The ranger at the park entrance measures Arminius three, four times. He doesn’t believe it. The truck looks so big and still seems to fit through the tunnel. The ranger is very meticulous, but on the other hand really endeavours to let us pass without paying a fee. The height isn’t any problem, and the ranger advices us to fold up the side mirrors and to fix the position lights that have a rubber mounting with tape. Right before the tunnel there is a check point where rangers stop the traffic to let the bigger vehicle pass in one-way traffic. They recommend staying closer to the centre line than to the wall. A glance out of the window shows that this isn’t actually necessary. There’s more than a foot space between our cabin’s top edge and the tunnel curve.

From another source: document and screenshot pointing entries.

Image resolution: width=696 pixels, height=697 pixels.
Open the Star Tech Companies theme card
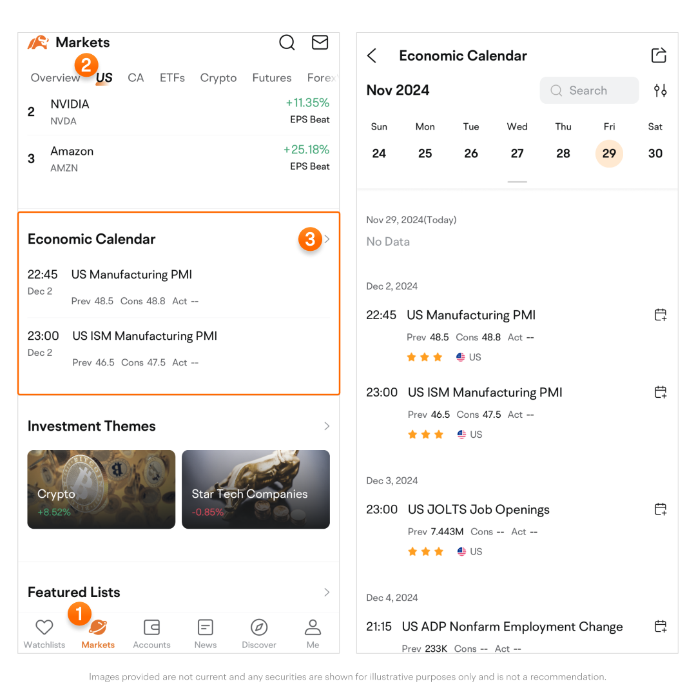pyautogui.click(x=256, y=489)
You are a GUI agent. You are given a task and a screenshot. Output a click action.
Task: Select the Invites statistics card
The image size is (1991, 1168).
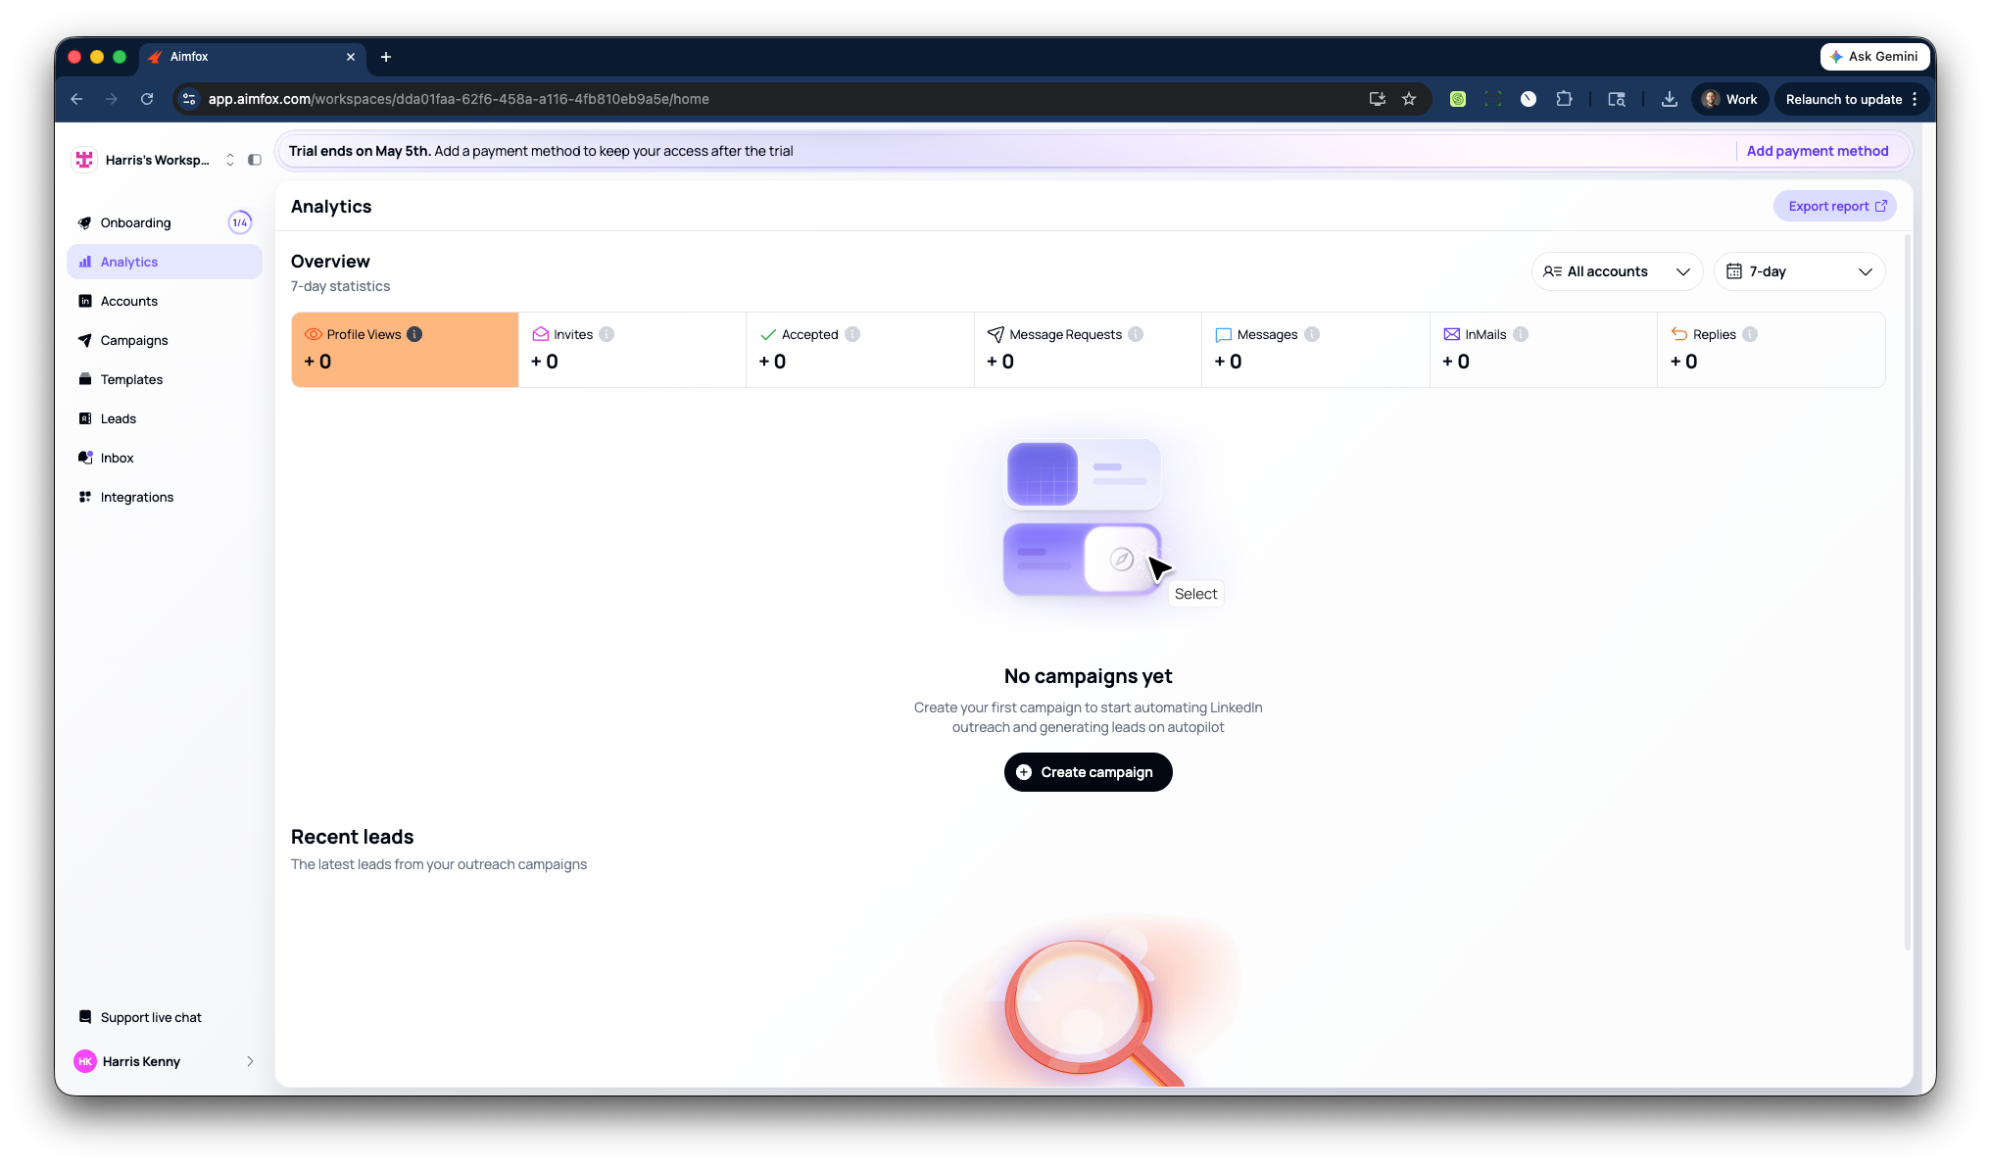632,349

Before returning to Kanab we take a short excursion from hwy # 89 to Coral Pink Sand Dunes. The state park is an Eldorado for off-road fans. But the trip is worth some photos and a walk as well. Red sandstone to be found everywhere in the area that’s eroded accumulated exactly here thanks to special geologic and wind constellations. The piled up dunes have a coral pink colour and offer selected plants and animals a home, among them the endemic insect with the pretty name coral pink tiger beetle.